The programme uses $20 million of money cut from other areas, including anti-obesity programmes and media campaigns promoting exercise.

It gives $6 million to primary schools, $6 million to secondary schools and $8 million to regional sporting trusts to distribute to sports activities for school-age children.

But nearly all the secondary school money comes from an existing $5.3 million annual grant, which pays for sports co-ordinators and is weighted towards lower-decile (poorer) schools.

Mr Gall said Papatoetoe High, which is decile 3 on the 1 to 10 scale, used the money to employ a sports co-ordinator and sports administrator, who were "absolutely invaluable".

The board would have to consider if it could find the money to pay them from other sources.

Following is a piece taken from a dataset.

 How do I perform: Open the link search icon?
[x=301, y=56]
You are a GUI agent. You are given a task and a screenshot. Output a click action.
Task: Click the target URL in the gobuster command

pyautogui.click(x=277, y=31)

If the school had to cut their hours, it would lead to fewer students getting involved in sport - the opposite of what the Government claimed the policy would achieve.

Mr Gall said he intended to write to the ministers involved to complain about the decision.

A spokesman for Sports Minister Murray McCully said the old policy was changed because it did not give secondary schools enough flexibility.

Officials at wealthier schools who spoke to the Weekend Herald said they had not yet had a chance to calculate how much they would get from the new programme.

Auckland Grammar headmaster John Morris said it was too soon to say what effect the funding changes might have on his school's "massive" investment in sports.

"We run 400 sports teams here at Grammar a year. So you can imagine what that costs us ...

"There's a huge amount of money we put into it so anything we get from the Government above what we'd be getting already, we would welcome."